Climbing to the top of the opera house. From there the view is incredible, with people looking like ants crawling on the white marble slabs below.

We took a Rick Steves recommended walk through Oslo, and ran into this beautiful old cemetery. Ibsen and Munch, just to name a few famous Norwegians, are buried here.

And then there was this waterfall right in the middle of the city.

 Vera "fainting" on the fainting couch in the hotel.

Monday, August 1, 2016

Day 9 (Monday August 1) Oslo

 Oslo's famous ski jump. The thing is huge, and needs to be photographed from a distance to take it all in. They have a zip line going from top to bottom in the summer, but the cost was $100. There was all kinds of activity going on, including roller-skiing (a way to practice your cross country skiing) and even target practice for the biathalon. Norwegians love the outdoors.

Gustav Vigeland's sculpture park. This is a must see. There are hundreds of statues depicting all stages of life in a never ending cycle.

Our tour guide Yahel encouraging us to touch the sculptures, as the artist intended. By the way, Yahel is originally from Israel, having moved to Oslo after marrying a Norwegian she had met in South America. She took up the tour business so she could live somewhere warmer in the winter. Now with two kids in school, that is impossible.

Akershu Fortress. We took a wonderful stroll through the old castle grounds, and visited Norway's WWII resistance museum.


Snohetta, based in Oslo, designed the opera house. Snohetta was also the designer of the 9/11 memorial in New York. The opera house is located directly across the street from our hotel. Rick Steves upgraded the Oslo portion of the tour, as the city is full of kids participating in an international youth soccer tournament.

You would think that a country rich in oil reserves would not be promoting electric cars. Not so in Norway, or the rest of Scandanavia for that matter. It is hard to see, but this is a line of electric cars lined up and having their batteries recharged. Norway has a tax rate of between 25% and 100% on cars, unless they are electric. Then the tax is waived. We see lots of Teslas. Norway is also putting much of the revenue from their oil in a trust account for the future. Quite different from the US and much of the rest of the world. The drop in oil prices is hurting them, but not like places like Saudi Arabia.

Dinner included Rudolph (a.k.a reindeer) for me, while Vera opted for the salmon.
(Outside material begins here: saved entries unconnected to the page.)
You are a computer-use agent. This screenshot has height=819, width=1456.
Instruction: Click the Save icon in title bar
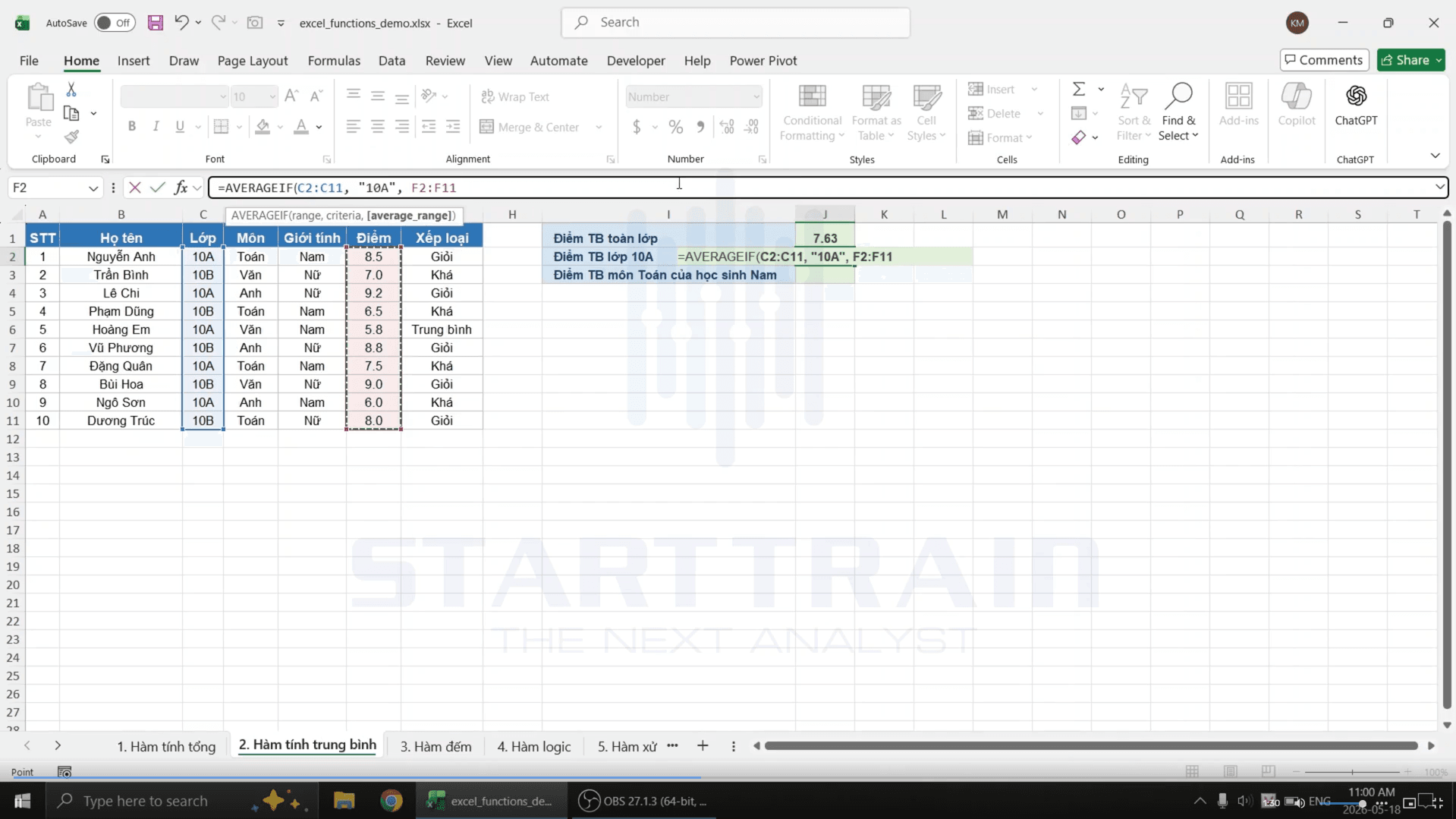click(156, 23)
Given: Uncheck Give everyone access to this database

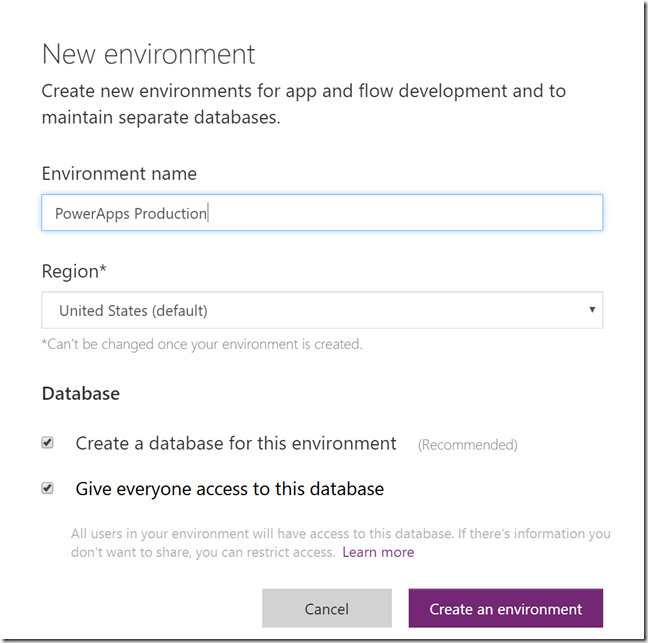Looking at the screenshot, I should pyautogui.click(x=47, y=489).
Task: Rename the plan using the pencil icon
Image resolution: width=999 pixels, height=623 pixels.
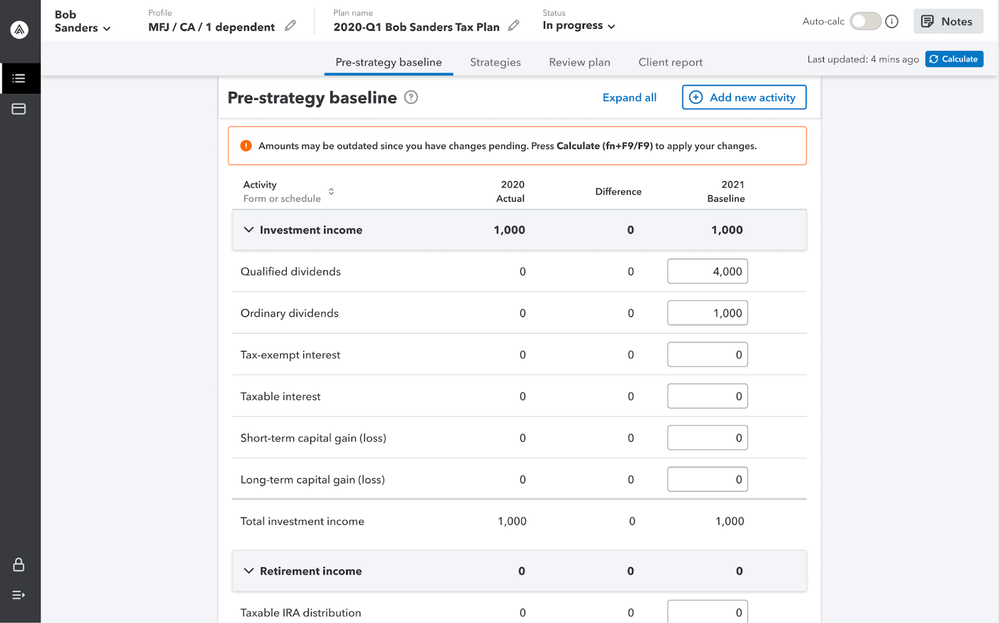Action: 514,26
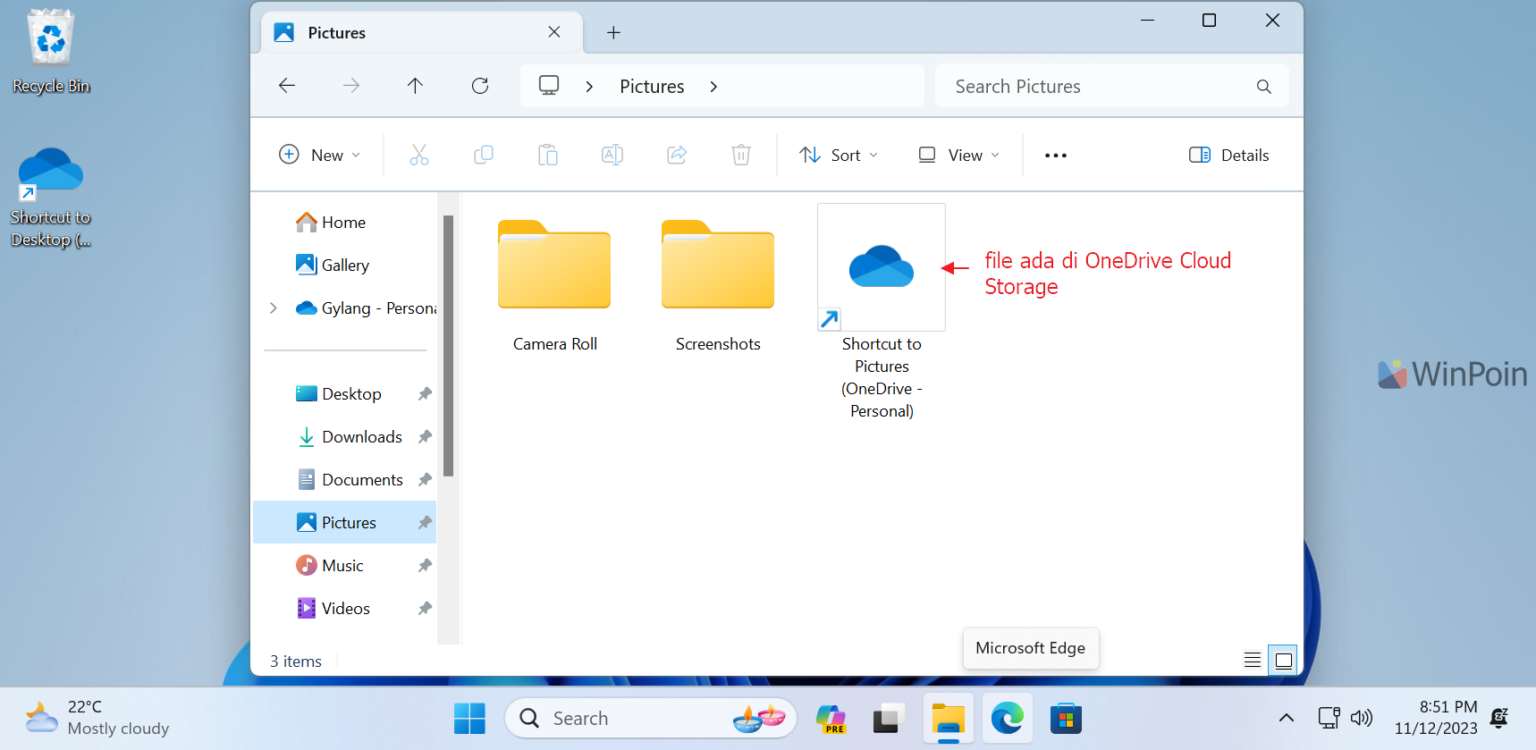Click the Rename icon in the toolbar

click(x=612, y=154)
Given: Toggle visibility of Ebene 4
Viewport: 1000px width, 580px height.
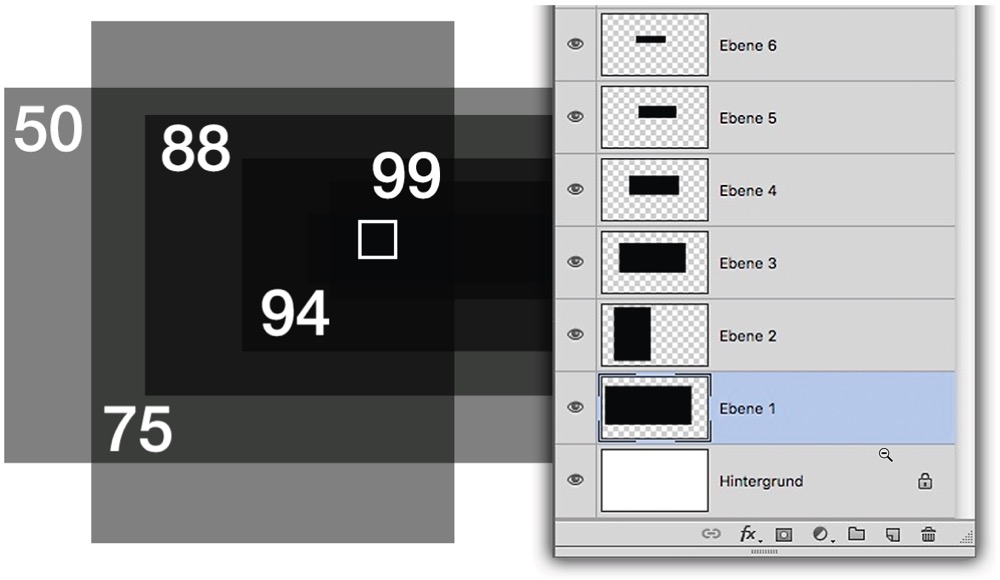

It tasted pretty much like beef.

Day 8 (Sunday July 31) Overnight Ferry to Oslo

Today we departed Aero Island. We're sad to leave, but excited about our next destination: Norway

Our last look back at Aero from the ferry and on the way to Copenhagen where we catch the Oslo Ferry.

Boat traffic along the way.

A meteorite found in Greenland and on display at the Geological museum in Copenhagen. We were killing time waiting for that Oslo ferry.

The National Museum of Art in Copenhagen

The obligatory visit to "The Little Mermaid".

Finally, dinner on the "ferry". Ocean liner is a more appropriate description, complete with disco, swimming pool, four restaurants, etc., etc. Above is a picture of the dinner plate on our "ferry". Ever heard of wolfish? Neither had we. Quite tasty. We've got a standard berth, complete with shower. Arrival in Oslo is at 10:00am tomorrow morning. I just hope to get some sleep, as the disco is upstairs and the music seems to make it into our cabin.